You don’t like my plays? I think my plays are pretty good.
To that point, D’Anton Lynn and his father had always been in lockstep when it came to the boy’s football roles. Mascot. Cheerleader. Ball boy. Peewee quarterback. That was the logical progression when your dad plays the game and his former high school sweetheart has an unplanned pregnancy his redshirt junior season at Texas Tech.
The boy followed Anthony Lynn everywhere, weaned on sidelines and in locker rooms. The biggest boosters couldn’t pay for the kind of access little D’Anton enjoyed inside Jones Stadium. His dad’s teammates pitched in, babysitting whenever the star running back who became a three-time team captain went on a date.
Curiosity about the sport came naturally as the boy grew and his father transitioned into coaching. D’Anton would flip through his father’s thick playbook, mesmerized by the Xs and Os going this way and the other. The boy drew up his own plays, scrawling one in the dirt during his first season playing the game.

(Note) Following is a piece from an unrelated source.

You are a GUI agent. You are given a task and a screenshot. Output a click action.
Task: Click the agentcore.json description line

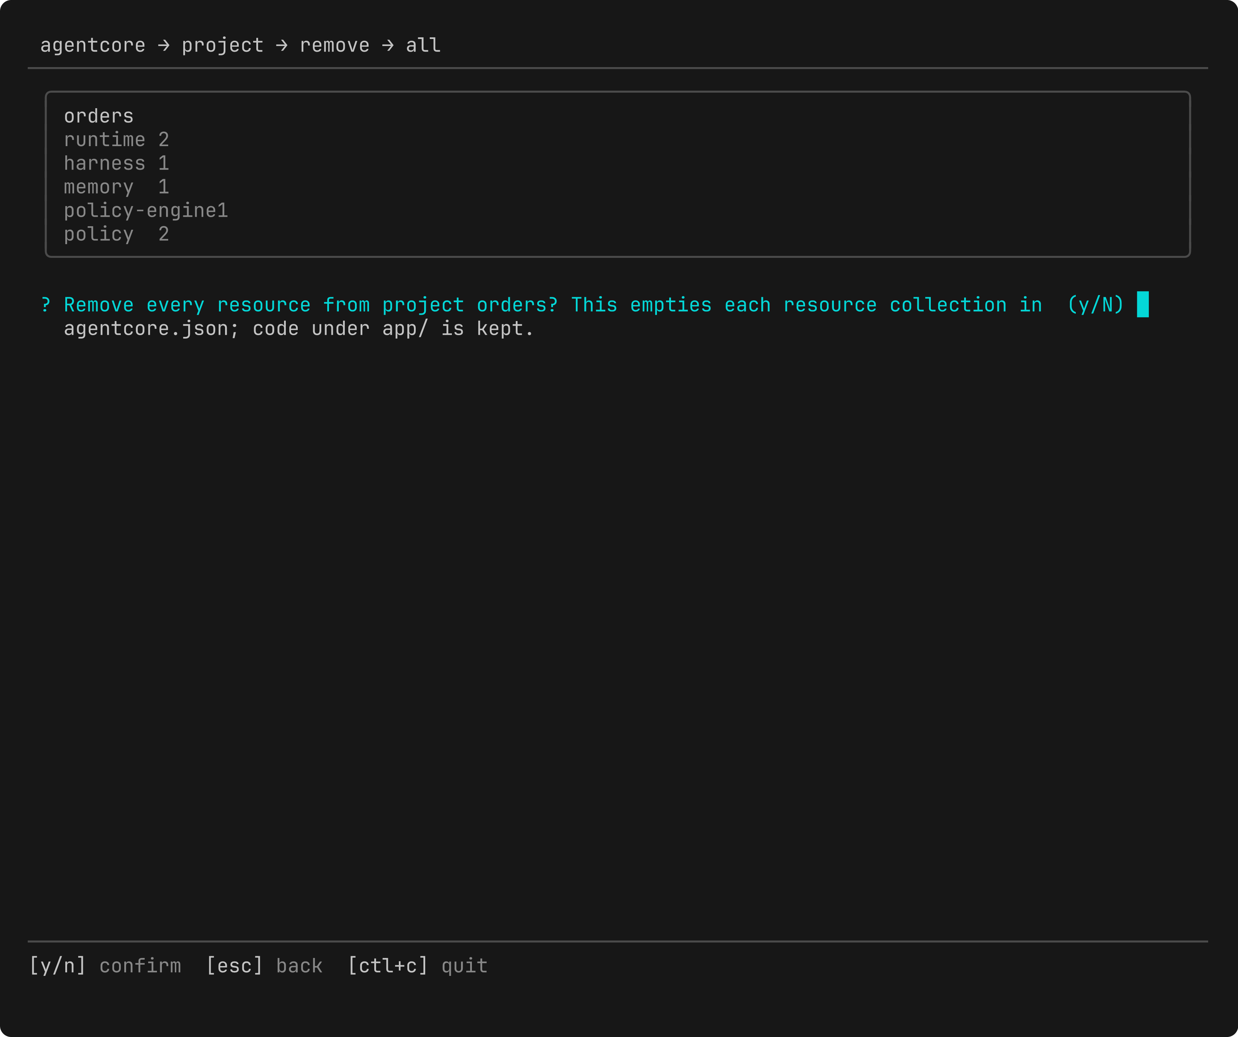point(299,329)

“I was like, this is odd, you know?” remembered Anthony, who would go on to become the Chargers coach for four seasons and now serves as the San Francisco 49ers assistant head coach. “Most 7-year-olds can’t draw a play.”
A quarter of a century later, with D’Anton having cycled through nearly a decade as an NFL coach before becoming UCLA’s new defensive coordinator, the 33-year-old’s roots in the profession can be traced to that finger in the dirt, the boy truly becoming his father’s son.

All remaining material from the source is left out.